教材本文 -

組織
中国マフィア人身売買密入国国際犯罪

蛇頭

/じゃとう/

中国系犯罪組織の総称。人身売買・密入国・麻薬密輸などを行う国際的な犯罪ネットワークとして知られる。

DATE: 2025/3/5

概要

蛇頭(じゃとう、スネークヘッド)とは、中国系の国際犯罪組織の総称である。主に人身売買密入国の斡旋を主要業務とし、中国本土から欧米・日本・東南アジアへの違法な人の移動を仲介する犯罪ネットワークとして知られる。

英語では「Snakehead」と呼ばれ、中国語では「蛇头」(シェートウ)と表記される。組織の頭目を「蛇の頭」に例えたことが名称の由来とされる。

歴史・由来

蛇頭の起源は1970年代から1980年代にかけて、中国本土からの経済難民が増加した時期に遡るとされる。当初は福建省・浙江省などの沿岸部を拠点とし、香港・台湾を経由して欧米諸国へ不法移民を送り込むルートを構築した。

実施課題 -
1. 蛇頭の解説から、「中国系犯罪組織の総称。人身売」で始まり「たことが名称の由来とされる。」で終わる部分を一字一句変えずに出力してください。
2. 蛇頭の解説の冒頭の定義文で、「などを行う」の前に挙げられている犯罪をすべて列挙してください。
エントリは蛇頭の解説とは関係がありません。

対象データ -
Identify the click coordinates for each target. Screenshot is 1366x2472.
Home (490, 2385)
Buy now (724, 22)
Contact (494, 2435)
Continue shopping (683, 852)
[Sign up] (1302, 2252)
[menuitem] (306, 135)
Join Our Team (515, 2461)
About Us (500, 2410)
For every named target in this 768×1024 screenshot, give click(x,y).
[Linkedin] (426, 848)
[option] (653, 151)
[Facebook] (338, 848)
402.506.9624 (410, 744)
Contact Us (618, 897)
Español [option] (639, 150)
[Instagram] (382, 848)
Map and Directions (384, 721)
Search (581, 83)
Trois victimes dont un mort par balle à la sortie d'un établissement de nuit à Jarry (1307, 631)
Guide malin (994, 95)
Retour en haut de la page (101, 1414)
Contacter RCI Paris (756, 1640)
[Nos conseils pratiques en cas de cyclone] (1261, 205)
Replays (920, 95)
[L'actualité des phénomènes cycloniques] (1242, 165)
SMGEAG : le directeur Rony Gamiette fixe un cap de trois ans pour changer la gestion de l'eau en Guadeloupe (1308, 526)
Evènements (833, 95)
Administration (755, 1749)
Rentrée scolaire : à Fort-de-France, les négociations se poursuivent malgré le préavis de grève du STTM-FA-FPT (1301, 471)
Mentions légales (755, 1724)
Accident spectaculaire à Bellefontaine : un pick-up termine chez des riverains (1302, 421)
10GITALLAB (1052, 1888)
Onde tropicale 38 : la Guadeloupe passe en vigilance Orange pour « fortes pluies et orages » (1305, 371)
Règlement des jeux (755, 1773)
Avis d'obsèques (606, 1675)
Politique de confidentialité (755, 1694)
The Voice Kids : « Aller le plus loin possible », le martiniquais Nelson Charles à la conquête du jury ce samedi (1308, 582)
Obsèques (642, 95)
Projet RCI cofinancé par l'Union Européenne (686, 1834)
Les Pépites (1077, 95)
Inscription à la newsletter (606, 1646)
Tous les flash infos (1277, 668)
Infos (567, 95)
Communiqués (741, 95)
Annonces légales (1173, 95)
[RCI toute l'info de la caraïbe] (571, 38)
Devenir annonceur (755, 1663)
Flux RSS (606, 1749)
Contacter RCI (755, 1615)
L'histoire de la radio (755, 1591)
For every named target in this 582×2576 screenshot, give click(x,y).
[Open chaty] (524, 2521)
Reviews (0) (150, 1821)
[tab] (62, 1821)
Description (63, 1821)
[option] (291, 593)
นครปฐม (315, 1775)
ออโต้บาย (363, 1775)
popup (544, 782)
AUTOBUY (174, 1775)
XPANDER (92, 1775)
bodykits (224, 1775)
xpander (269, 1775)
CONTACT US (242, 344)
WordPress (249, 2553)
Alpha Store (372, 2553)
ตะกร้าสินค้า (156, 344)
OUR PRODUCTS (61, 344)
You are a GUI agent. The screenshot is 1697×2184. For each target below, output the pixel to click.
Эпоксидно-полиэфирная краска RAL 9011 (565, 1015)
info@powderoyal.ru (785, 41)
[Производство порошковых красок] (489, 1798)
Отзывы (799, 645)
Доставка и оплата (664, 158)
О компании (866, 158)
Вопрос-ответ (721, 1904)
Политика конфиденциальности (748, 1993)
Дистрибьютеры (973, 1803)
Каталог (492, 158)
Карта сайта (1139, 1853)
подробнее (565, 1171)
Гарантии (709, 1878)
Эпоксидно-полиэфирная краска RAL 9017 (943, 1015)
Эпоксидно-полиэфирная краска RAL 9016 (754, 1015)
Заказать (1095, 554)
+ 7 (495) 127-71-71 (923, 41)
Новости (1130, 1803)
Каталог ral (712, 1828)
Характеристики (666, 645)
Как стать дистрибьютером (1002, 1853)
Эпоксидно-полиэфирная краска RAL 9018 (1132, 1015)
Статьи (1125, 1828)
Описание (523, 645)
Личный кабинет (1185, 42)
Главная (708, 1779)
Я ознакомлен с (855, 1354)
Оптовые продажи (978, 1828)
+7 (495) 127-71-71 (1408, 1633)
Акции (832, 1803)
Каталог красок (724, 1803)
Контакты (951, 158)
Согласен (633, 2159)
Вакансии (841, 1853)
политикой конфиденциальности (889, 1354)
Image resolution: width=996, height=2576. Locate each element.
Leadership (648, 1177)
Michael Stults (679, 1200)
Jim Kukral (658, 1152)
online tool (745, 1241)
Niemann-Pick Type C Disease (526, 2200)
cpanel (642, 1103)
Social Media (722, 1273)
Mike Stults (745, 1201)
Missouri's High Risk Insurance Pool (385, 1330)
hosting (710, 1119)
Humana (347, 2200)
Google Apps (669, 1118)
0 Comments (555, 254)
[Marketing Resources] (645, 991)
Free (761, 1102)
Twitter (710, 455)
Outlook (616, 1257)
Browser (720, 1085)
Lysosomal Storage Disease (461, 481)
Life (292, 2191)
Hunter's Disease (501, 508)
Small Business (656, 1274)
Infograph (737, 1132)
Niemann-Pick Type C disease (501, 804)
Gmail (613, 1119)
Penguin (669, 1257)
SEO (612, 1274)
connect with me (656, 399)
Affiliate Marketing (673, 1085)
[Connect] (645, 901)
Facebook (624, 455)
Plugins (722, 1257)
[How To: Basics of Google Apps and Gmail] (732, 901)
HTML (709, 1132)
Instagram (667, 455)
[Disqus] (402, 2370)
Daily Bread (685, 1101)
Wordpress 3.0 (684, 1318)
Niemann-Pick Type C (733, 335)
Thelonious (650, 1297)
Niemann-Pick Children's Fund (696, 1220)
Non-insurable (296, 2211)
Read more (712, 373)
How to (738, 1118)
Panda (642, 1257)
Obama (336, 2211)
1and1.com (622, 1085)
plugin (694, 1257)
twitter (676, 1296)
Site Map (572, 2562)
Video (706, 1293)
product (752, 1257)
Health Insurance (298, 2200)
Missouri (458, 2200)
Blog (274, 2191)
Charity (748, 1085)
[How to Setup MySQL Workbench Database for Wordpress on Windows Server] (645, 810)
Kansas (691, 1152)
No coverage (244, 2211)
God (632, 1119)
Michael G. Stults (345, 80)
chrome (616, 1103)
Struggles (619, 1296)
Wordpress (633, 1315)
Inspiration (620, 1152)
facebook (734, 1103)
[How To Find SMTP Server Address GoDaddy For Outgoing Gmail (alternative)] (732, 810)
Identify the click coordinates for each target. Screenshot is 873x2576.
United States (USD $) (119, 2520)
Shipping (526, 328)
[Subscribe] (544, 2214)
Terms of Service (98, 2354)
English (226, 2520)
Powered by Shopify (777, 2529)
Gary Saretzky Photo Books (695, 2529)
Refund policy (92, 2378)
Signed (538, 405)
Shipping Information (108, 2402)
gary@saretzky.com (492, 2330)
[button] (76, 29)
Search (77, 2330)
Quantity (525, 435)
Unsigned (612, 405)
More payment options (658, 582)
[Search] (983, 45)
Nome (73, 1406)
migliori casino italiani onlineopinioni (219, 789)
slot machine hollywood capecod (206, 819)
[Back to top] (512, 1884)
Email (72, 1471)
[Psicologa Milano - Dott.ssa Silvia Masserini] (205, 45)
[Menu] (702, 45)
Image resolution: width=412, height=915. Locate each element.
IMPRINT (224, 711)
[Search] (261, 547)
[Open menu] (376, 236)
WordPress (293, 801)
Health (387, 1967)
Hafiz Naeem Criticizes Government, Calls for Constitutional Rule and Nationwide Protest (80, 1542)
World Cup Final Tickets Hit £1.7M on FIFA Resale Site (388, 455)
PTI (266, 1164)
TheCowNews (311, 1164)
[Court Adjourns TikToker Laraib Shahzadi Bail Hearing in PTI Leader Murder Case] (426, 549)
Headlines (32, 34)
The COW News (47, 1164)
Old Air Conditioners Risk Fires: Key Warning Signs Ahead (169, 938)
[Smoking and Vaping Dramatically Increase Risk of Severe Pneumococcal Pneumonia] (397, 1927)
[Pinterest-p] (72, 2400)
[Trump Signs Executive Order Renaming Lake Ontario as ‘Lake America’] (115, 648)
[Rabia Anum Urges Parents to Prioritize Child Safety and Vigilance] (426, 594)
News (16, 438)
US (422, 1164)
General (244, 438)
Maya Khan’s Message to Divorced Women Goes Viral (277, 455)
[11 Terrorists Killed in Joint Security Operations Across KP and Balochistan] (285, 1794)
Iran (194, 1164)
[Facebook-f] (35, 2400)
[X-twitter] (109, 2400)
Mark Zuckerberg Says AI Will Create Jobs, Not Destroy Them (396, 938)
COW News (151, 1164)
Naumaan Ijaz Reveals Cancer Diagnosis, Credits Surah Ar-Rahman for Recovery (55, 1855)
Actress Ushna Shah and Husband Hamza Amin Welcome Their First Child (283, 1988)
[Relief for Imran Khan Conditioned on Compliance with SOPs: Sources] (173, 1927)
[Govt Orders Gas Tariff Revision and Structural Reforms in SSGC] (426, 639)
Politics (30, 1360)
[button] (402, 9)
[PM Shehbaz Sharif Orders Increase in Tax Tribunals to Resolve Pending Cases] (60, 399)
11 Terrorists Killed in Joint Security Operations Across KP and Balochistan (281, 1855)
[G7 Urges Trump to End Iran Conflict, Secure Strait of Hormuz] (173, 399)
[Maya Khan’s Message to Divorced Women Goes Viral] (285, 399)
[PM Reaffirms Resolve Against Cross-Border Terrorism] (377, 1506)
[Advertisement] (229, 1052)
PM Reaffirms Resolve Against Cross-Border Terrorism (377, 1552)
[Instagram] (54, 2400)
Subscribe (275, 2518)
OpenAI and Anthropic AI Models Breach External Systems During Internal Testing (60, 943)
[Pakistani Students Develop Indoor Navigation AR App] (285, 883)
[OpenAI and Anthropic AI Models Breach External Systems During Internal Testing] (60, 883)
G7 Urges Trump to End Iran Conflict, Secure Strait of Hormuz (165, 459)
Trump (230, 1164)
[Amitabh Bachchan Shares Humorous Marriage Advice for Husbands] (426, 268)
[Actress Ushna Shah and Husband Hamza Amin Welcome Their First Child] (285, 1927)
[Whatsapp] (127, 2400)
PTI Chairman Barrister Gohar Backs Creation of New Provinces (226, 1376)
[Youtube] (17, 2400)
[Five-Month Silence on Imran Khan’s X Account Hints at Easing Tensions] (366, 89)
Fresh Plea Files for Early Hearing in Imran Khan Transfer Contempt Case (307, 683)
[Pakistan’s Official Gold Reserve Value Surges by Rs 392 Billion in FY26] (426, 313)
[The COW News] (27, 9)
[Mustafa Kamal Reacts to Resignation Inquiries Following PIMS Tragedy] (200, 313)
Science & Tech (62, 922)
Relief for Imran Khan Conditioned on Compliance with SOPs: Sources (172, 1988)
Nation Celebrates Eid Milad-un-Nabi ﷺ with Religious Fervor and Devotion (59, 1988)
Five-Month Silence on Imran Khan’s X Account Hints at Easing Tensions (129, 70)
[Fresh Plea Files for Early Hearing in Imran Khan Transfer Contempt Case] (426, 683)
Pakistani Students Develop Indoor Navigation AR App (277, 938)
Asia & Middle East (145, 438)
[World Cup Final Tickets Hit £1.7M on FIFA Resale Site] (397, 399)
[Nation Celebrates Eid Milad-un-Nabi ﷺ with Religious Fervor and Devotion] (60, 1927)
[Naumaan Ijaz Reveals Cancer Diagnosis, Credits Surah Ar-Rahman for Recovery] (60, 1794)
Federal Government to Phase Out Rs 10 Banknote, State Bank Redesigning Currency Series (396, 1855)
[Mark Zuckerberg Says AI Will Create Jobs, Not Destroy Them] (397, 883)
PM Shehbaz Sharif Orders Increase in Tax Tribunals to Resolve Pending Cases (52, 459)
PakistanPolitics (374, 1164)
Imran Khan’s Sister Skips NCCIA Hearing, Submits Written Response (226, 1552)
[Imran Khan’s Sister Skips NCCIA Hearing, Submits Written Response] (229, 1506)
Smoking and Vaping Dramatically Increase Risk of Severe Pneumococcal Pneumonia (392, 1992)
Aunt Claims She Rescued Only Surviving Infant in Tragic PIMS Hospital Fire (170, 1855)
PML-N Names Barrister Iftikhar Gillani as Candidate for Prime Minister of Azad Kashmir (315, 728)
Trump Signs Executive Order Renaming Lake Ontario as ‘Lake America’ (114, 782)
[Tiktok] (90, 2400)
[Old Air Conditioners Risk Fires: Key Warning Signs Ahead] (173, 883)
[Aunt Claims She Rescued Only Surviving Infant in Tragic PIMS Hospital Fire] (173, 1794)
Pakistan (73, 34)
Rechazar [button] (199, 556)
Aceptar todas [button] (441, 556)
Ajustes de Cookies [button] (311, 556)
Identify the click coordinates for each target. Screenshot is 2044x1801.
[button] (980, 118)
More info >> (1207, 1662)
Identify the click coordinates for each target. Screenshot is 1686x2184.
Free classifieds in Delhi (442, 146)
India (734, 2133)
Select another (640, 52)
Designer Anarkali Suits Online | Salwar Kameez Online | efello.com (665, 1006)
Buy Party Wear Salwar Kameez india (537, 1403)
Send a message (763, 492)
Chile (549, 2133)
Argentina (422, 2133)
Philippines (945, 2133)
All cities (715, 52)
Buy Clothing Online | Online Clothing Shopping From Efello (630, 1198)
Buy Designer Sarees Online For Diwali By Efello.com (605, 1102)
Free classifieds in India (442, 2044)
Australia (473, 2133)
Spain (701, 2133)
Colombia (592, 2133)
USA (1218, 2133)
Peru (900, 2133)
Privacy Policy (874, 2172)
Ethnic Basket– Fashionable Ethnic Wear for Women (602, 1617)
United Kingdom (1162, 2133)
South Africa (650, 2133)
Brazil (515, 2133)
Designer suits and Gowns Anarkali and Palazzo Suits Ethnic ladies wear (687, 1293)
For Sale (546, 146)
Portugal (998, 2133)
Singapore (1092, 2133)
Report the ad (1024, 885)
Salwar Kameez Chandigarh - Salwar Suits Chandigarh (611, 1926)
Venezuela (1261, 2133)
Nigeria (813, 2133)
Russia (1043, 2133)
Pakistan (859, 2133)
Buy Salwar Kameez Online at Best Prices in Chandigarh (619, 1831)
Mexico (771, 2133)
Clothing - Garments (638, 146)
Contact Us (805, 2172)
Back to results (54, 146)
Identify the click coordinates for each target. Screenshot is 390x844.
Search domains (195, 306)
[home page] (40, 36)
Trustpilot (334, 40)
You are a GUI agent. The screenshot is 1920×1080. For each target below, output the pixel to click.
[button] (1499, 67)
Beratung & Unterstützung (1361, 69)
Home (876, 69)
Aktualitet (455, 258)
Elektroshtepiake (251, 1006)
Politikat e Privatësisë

課題別回答 -
1.
中国系犯罪組織の総称。人身売買・密入国・麻薬密輸などを行う国際的な犯罪ネットワークとして知られる。

DATE: 2025/3/5

概要

蛇頭(じゃとう、スネークヘッド)とは、中国系の国際犯罪組織の総称である。主に人身売買密入国の斡旋を主要業務とし、中国本土から欧米・日本・東南アジアへの違法な人の移動を仲介する犯罪ネットワークとして知られる。

英語では「Snakehead」と呼ばれ、中国語では「蛇头」(シェートウ)と表記される。組織の頭目を「蛇の頭」に例えたことが名称の由来とされる。

2. 人身売買、密入国、麻薬密輸